6.   Grant of Options.

     Subject to the terms and conditions of the Plan, the Committee may, at any
time and from time to time, prior to the date of termination of the Plan, grant
to such eligible individuals as the Committee may determine ("Optionees"),
Options to purchase such number of shares of the Stock on such terms and
conditions as the Committee may determine, including any terms or conditions
which may be necessary to qualify such Options as Incentive Stock Options under
Section 422 of the Code. The date on which the Committee approves the grant of
an Option shall be considered the date on which such Option is granted.

7.   Limitation on Options Received in Calendar Year.
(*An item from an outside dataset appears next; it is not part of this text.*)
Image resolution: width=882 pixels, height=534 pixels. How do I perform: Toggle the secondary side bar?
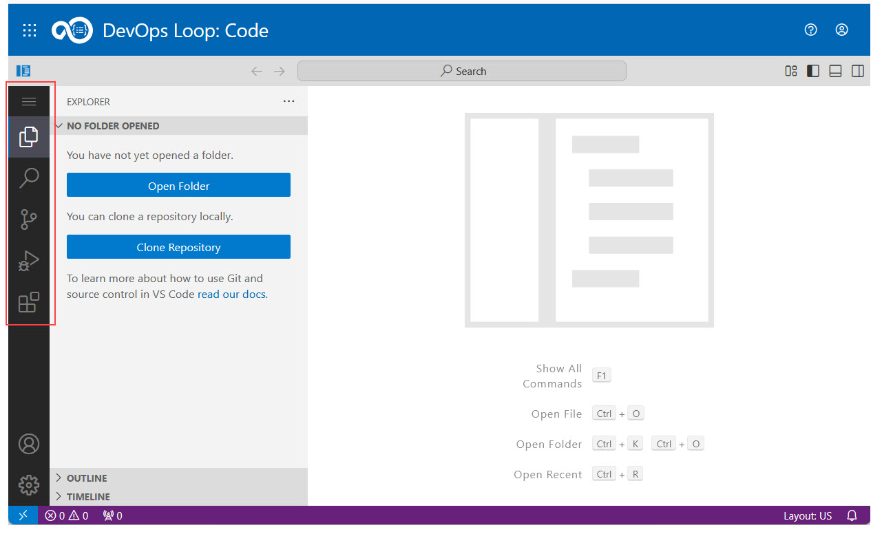[x=857, y=70]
     An Option (other than an Option described in exception (i) or (ii) or (iii)
of Section 1) shall constitute an Incentive Stock Option to the extent that the
aggregate fair market value (determined at the time the Option is granted) of
the Stock with respect to which Incentive Stock Options are exercisable for the
first time by an Optionee during any calendar year (under the Plan and all other
plans of the Optionee's employer corporation and its parent and subsidiary
corporations within the meaning of Section 422(d) of the Code) does not exceed
$100,000. This limitation shall be applied by taking Options into account in the
order in which they were granted.

8.   Option Agreements.

     All Options granted pursuant to the Plan shall be evidenced by written
agreements ("Option Agreements"), to be executed by the Corporation and by the
Optionee, in such form or forms as the Committee shall from time to time
determine. Option Agreements covering Options granted from time to time or at
the same time need not contain similar provisions; provided, however, that all
such Option Agreements shall comply with all terms of the Plan.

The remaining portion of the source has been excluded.